In this study, no differences between the groups were observed regarding systemic arterial pressure and pulmonary arterial pressure. However, during reperfusion cardiac output was significantly higher in animals treated with PTX. The precise mechanism responsible for the improvement in cardiac function observed after PTX administration remains unknown. A combination of factors may have contributed to this beneficial effect of PTX on CO, including, but not limited to: (1) the improvement in systemic blood flow secondary to pentoxifylline's ability to enhance red blood cell deformability, leading to vasodilatation and decreased afterload, and (2) the downregulation of tumor necrosis factor-α synthesis, which is a potent myocardial depressor released after I/R injury [10, 14, 15]. Interestingly, systemic delivery of pentoxiphylline improved portal blood flow better than intraportal infusion. PTX is extensively metabolized by the liver and erythrocytes to 3-carboxypropyl and 5-hydroxyhexyl metabolites, respectively. We believe that systemic infusion could have circumvented the first-pass metabolism avoiding the extensive PTX biotransformation, explaining the better regional hemodynamic effect with systemic PTX infusion.

Plasma ALT, AST, and LDH levels are widely used as markers of liver cell damage in animal models and in the clinical setting. In this study, infusion of PTX promoted a protective effect in the liver against I/R injury, with no differences between the two routes of administration. On the other hand, animals that did not receive PTX demonstrated a progressive increase in ALT and LDH levels during reperfusion.

Downregulation of TNF-α, a potent proinflammatory cytokine, is probably one of the most important effects of PTX in preventing liver damage. It has been shown that PTX can inhibit the activation of liver macrophages (Kupffer cells) after an ischemic insult, reducing the production and release of TNF-α, and consequently other inflammatory mediators, resulting in less end-organ injury [15-17].

The short period of observation is an important limitation of our study. Because of our study design, we could not correlate the data presented herein with mortality or development of multiple organ dysfunction, issues that must be addressed in a future study. Also, the use of a venous by-pass is not routine in liver surgery; however, we decided to use an extrahepatic shunt during portal triad clamping to avoid the deleterious effects of intestinal congestion. Small bowel congestion can lead to intestinal mucosal injury, bacterial translocation, and systemic inflammatory response affecting the hemodynamic and metabolic responses during and after normothermic isolated liver I/R [18-20]. We have previously shown that active spleno-femoral shunt maintains the systemic hemodynamic stability, with an effective decompression of splanchnic bed during portal triad occlusion. The deleterious hemodynamic and metabolic effects observed during the reperfusion period, such as transitory hypotension and acidemia, was mainly associated with the isolated hepatic I/R injury, not with the blood congestion in splanchnic bed [19].

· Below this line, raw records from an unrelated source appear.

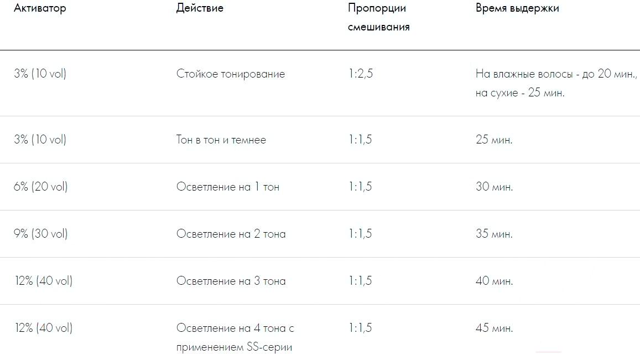Select the "Пропорции смешивания" column header
The image size is (640, 354).
(x=378, y=17)
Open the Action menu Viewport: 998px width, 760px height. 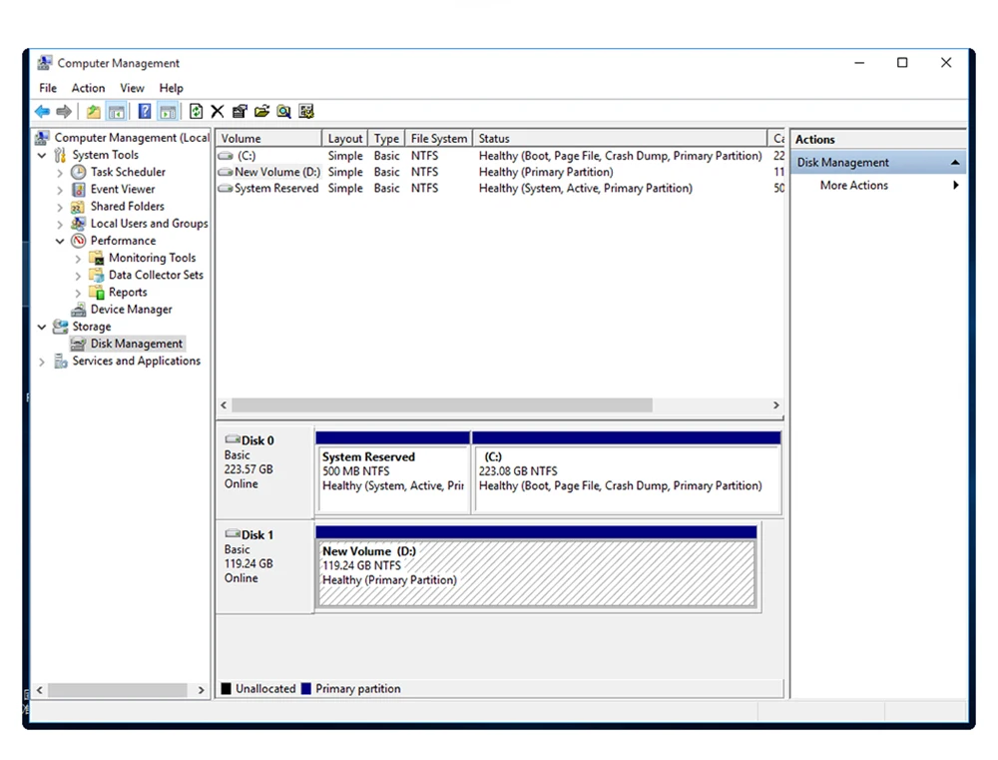pos(88,88)
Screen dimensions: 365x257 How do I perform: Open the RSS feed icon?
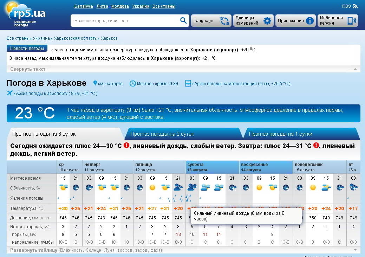pyautogui.click(x=355, y=6)
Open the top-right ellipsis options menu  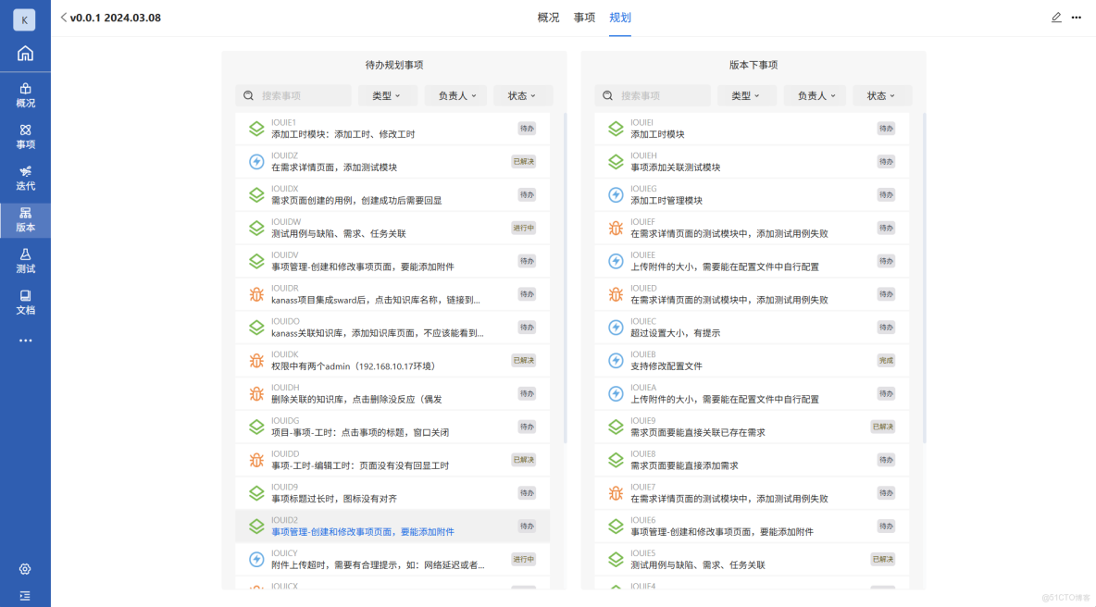click(1076, 17)
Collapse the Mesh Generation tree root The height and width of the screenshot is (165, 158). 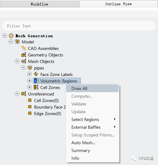click(x=5, y=36)
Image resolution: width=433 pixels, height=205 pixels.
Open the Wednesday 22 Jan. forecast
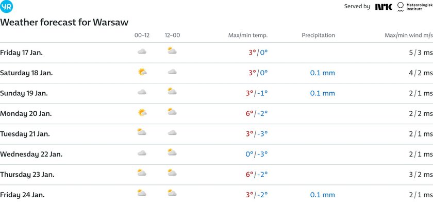click(x=217, y=154)
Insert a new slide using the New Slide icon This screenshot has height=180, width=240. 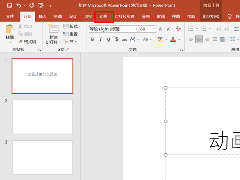(53, 28)
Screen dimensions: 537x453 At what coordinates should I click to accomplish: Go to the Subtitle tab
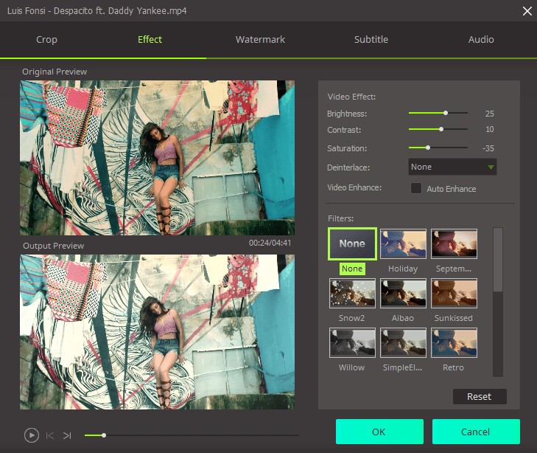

We believe that systemic PTX infusion right after reperfusion during liver transplantation could be a useful strategy to improve portal vein blood flow and minimize the deleterious effects of I/R injury. However further investigation is required, in order to evaluate safety and the potential benefits of continuous PTX infusion in short- and long-term graft function and survival.

Despite these limitations, we were able to demonstrate the systemic and hepatosplanchnic hemodynamic benefits of PTX infusion during normothermic hepatic ischemia/reperfusion. We also have shown that pentoxifylline administration could minimize liver damage. However, local PTX infusion was not associated with any significant advantage over systemic route.